Only items the user can directly affect are part of the user interface. For example, the adjustment knob on the altimeter is part of the user interface, but the barometer dial, and the needles indicating the altitude are not.

From a programming standpoint, an element of the user interface begins with its construction and continues later with a triggering mechanism and the triggered routines.
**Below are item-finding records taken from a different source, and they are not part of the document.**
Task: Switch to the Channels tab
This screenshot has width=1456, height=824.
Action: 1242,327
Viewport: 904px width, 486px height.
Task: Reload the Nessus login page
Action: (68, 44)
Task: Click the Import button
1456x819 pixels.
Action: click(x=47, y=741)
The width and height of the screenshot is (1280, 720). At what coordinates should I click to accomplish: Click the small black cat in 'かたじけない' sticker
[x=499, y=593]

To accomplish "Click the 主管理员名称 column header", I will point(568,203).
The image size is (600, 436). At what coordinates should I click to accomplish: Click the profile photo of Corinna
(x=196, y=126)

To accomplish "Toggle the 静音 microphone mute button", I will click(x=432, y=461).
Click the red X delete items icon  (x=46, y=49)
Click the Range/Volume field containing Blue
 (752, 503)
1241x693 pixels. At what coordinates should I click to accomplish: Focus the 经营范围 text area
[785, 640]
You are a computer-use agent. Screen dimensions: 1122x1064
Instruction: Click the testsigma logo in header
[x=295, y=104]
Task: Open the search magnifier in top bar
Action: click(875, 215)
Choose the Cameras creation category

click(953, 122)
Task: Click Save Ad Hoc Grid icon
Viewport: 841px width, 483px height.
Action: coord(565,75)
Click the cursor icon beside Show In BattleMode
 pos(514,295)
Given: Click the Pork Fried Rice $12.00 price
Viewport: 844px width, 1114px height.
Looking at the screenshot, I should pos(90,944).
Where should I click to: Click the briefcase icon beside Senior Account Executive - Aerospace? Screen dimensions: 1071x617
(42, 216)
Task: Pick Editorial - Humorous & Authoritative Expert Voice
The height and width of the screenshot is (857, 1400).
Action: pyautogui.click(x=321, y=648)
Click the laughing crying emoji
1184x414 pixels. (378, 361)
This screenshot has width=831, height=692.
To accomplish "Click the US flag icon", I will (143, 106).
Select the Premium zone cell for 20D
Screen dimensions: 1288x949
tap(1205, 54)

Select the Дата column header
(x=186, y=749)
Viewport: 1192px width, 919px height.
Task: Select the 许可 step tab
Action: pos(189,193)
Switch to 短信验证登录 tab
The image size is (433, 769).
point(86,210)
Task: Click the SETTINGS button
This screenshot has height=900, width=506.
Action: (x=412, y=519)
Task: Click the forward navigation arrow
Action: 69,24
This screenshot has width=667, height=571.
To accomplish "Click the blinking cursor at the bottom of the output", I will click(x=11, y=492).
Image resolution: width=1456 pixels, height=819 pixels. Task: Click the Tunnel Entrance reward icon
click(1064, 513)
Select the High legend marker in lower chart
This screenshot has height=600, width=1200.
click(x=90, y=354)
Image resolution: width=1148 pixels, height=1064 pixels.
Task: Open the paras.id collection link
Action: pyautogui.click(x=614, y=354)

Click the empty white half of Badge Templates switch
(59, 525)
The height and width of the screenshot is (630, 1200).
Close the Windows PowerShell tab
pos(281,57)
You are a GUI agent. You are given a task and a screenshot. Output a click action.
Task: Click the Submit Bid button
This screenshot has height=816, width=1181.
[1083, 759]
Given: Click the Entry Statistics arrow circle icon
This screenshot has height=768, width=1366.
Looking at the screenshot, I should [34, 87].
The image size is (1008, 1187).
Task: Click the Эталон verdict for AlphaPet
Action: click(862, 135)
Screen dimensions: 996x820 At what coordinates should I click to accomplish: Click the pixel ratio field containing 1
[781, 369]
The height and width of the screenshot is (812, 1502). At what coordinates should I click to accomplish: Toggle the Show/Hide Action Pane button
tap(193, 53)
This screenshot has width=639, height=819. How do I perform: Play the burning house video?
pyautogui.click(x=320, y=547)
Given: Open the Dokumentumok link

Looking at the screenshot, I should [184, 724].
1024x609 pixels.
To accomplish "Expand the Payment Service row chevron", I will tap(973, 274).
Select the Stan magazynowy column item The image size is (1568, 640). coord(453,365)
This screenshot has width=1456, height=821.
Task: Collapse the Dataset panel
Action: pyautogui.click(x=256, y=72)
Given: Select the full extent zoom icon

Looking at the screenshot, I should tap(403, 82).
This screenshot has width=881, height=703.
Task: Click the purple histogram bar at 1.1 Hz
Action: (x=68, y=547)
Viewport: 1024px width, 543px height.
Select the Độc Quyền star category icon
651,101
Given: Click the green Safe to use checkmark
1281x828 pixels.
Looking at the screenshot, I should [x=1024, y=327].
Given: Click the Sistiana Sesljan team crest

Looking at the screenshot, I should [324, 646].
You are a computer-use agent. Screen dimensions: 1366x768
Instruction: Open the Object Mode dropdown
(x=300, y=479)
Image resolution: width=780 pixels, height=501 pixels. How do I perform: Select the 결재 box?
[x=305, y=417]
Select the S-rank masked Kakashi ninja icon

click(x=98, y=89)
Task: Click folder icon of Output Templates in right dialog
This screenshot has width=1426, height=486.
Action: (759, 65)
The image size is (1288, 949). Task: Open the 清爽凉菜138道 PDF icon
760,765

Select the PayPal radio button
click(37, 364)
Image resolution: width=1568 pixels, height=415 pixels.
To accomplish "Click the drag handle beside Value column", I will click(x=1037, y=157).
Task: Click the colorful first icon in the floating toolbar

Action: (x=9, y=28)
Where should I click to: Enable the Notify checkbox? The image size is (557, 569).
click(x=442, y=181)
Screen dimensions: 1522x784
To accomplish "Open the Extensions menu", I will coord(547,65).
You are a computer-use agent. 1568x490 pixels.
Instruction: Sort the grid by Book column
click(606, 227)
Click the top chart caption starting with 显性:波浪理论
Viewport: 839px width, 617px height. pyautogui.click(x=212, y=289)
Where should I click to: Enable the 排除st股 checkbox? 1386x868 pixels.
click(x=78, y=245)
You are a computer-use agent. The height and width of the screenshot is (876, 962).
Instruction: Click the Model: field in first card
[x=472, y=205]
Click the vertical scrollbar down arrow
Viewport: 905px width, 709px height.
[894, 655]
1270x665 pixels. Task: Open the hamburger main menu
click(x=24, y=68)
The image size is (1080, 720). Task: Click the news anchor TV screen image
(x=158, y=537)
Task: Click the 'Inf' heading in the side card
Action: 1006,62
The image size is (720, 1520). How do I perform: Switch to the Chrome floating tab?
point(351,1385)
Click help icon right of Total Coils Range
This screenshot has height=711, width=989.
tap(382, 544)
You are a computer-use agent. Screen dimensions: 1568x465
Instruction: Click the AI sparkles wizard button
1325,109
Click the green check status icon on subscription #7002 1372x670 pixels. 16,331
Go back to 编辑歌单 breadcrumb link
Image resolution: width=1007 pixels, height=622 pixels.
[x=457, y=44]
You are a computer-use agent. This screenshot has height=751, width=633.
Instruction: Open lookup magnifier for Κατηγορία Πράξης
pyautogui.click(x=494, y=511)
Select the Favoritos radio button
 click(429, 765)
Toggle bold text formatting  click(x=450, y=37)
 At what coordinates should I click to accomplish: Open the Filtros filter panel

It ends when the last routine returns and the element is ready for additional triggers.


The Types of user interfaces found in Flightgear are:

  • Presentation of visual elements in a display sensitive to mouse actions and pointer location.
  • Presentation of visual elements in a display that can be changed as a direct result of mouse actions at a specific location
  • A set of keystrokes mapped to specific program actions
  • A physical device that allows an external physical action to trigger events that can be interpreted to produce a specific program action


Examples include:

  1. Visual elements in the Flighgear Window:
    1. Menu Bar
    2. Dropdown Menus
    3. Pop-Up Dialogs
    4. Regions of the Simulation display that can be manipulated
  2. Mouse Actions (click, release, drag)
  3. A keyboard map of specific keystrokes and Flightgear actions
  4. USB-attached devices such as Yokes, Pedals, and Joysticks. (if these are not User Interfaces, What are they?)
  5. Network attached devices simulating
    1. Instruments with adjusting knobs,
    2. Radio Stack devices with toggle, rotary, pushbutton switches, rheostats, and encoders, both rotary and magnetic.
    3. Other devices such as Parking Brakes, Throttles, Mixture Controls, Primers, Start Switches, Lighting Switches, Circuit Breakers, Cabin Air and Heat

ToDO: Examples of each type of Visual Element, Interaction Style, Action, with specific examples of Flightgear and Simgear code implementing such a type.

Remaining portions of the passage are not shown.